(Beginning of INPUT MATERIAL)
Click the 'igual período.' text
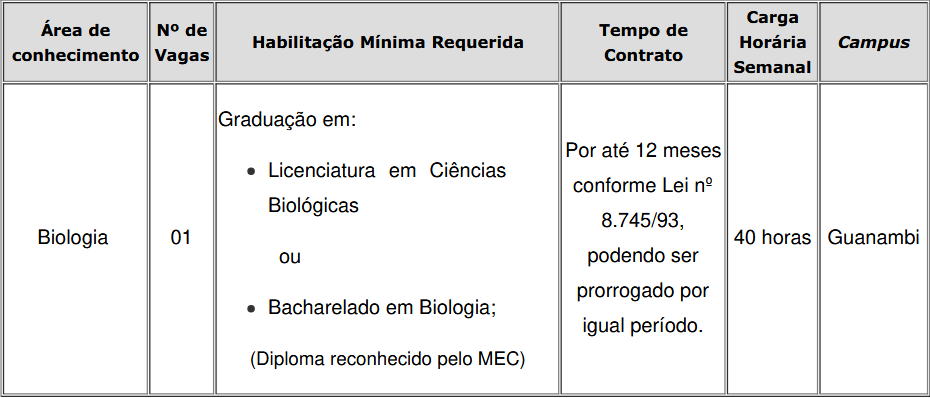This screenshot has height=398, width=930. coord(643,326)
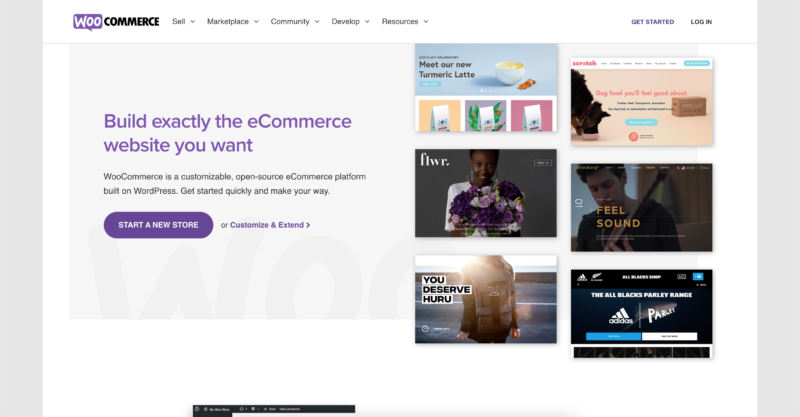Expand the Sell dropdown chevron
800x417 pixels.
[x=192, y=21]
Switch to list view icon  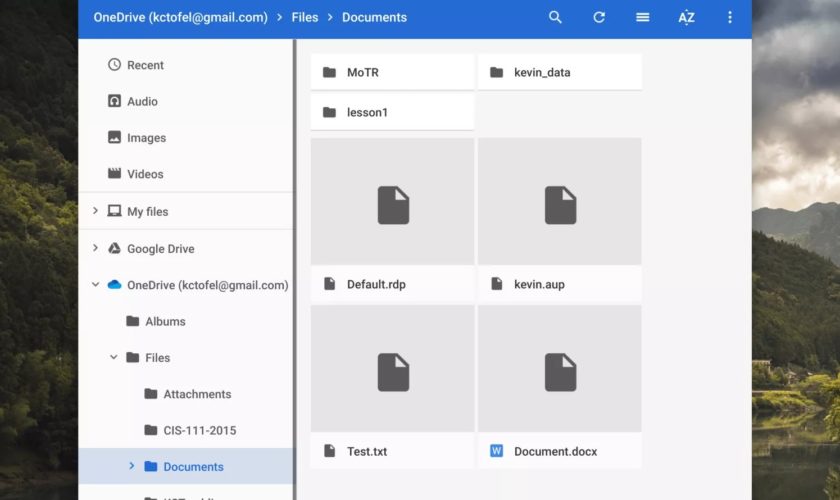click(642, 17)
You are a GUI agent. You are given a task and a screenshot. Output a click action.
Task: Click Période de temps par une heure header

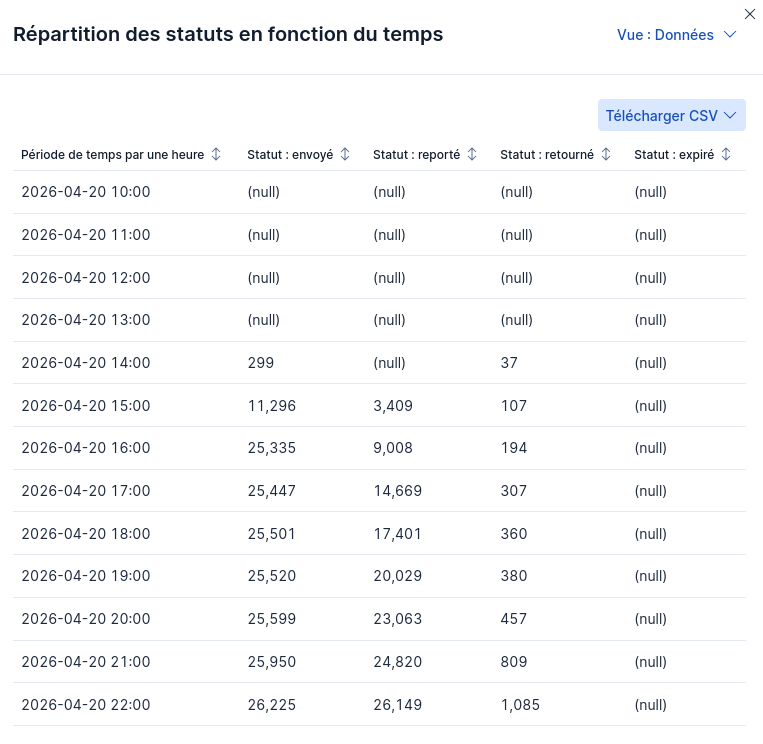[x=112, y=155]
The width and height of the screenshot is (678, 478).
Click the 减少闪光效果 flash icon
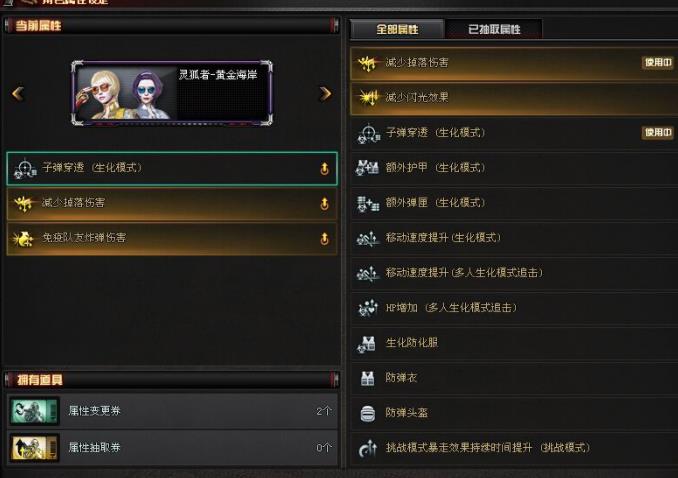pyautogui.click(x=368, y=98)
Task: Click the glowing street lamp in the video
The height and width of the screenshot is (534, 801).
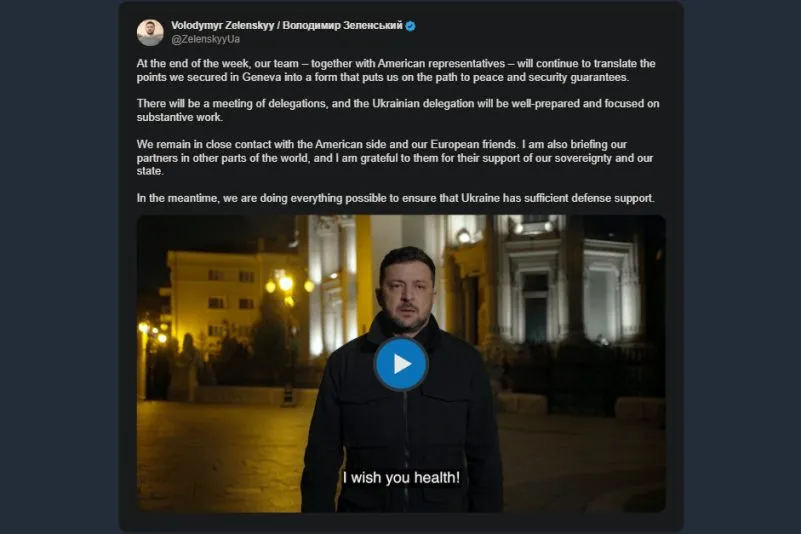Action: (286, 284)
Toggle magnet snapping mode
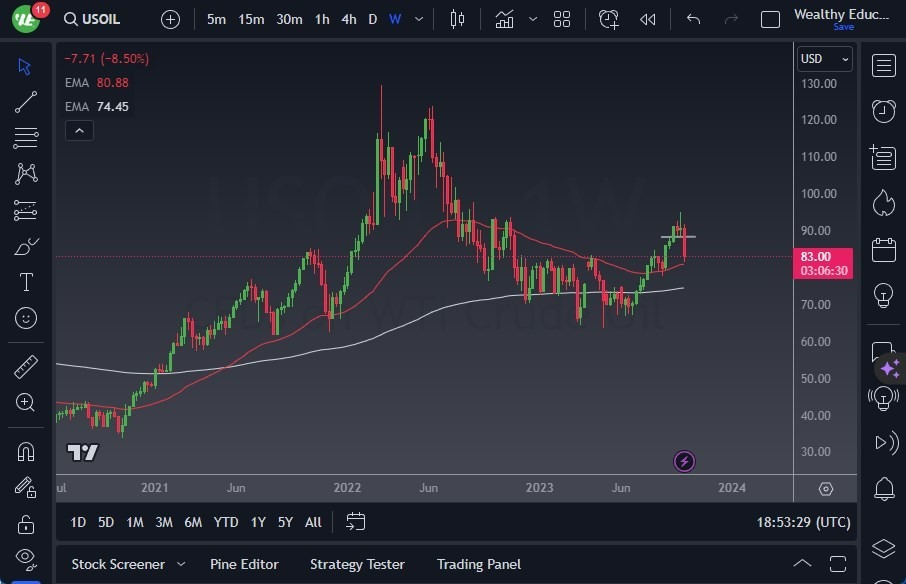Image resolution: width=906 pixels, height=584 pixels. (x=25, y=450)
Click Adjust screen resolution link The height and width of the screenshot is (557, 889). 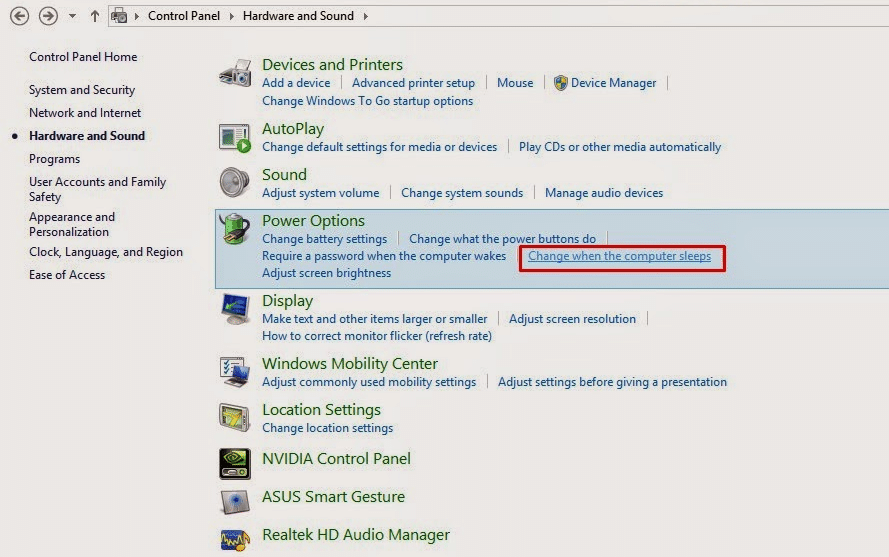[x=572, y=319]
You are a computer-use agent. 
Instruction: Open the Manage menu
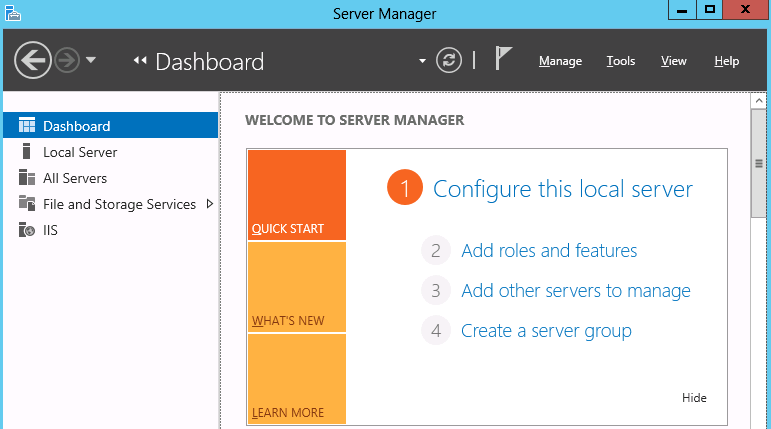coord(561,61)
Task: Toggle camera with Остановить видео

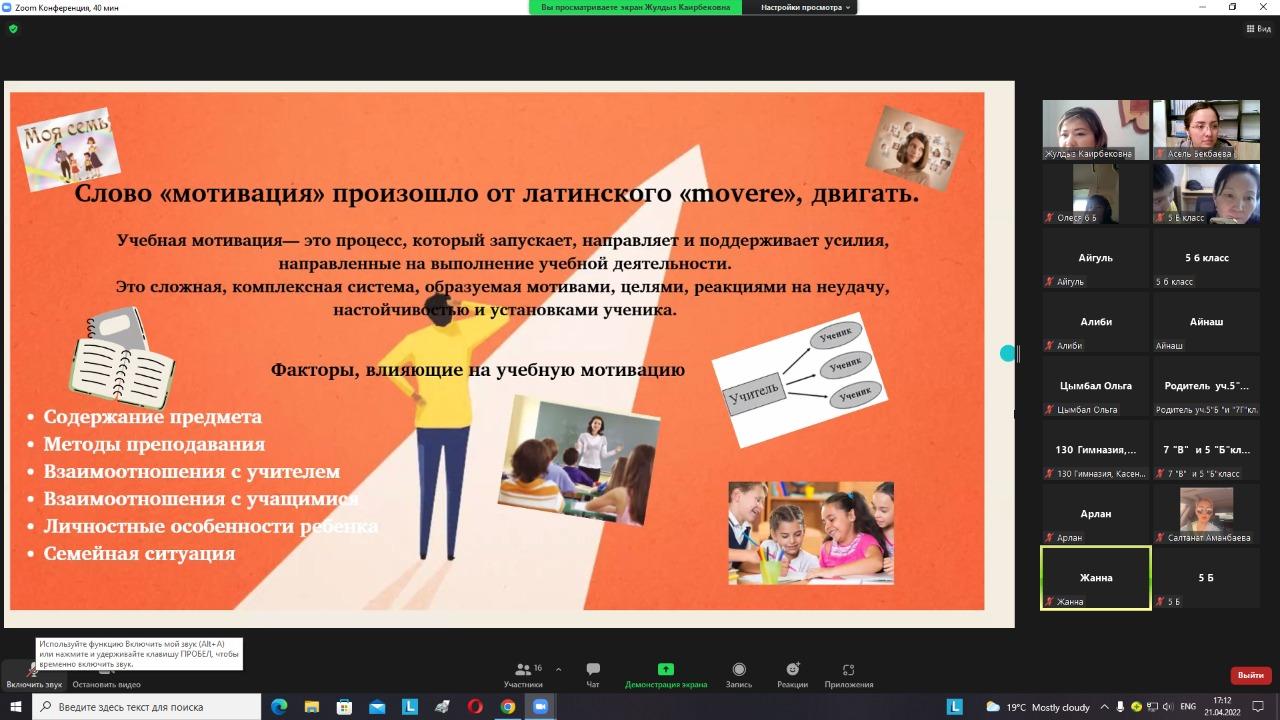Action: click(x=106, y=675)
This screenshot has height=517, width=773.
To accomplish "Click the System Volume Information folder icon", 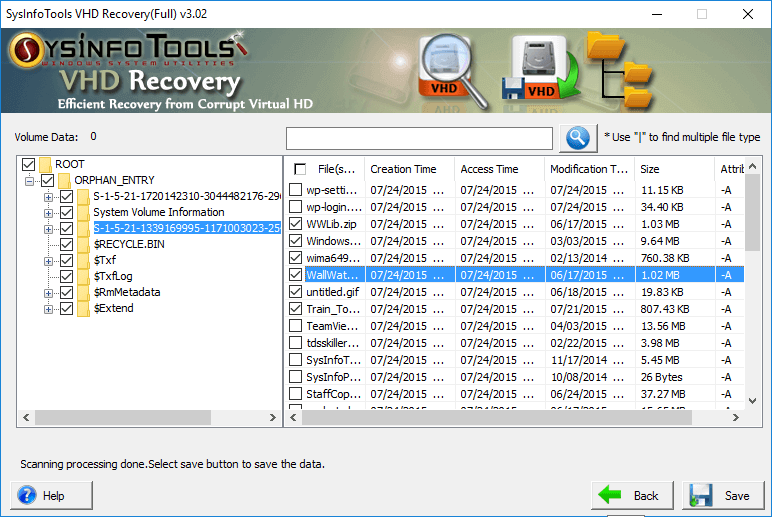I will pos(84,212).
(End of INPUT MATERIAL)
EXERCISE REQUIREMENTS — How many lines in the entries hold the word "agent"? Only the number is wanted.

RESPONSE TO THE EXERCISE — 2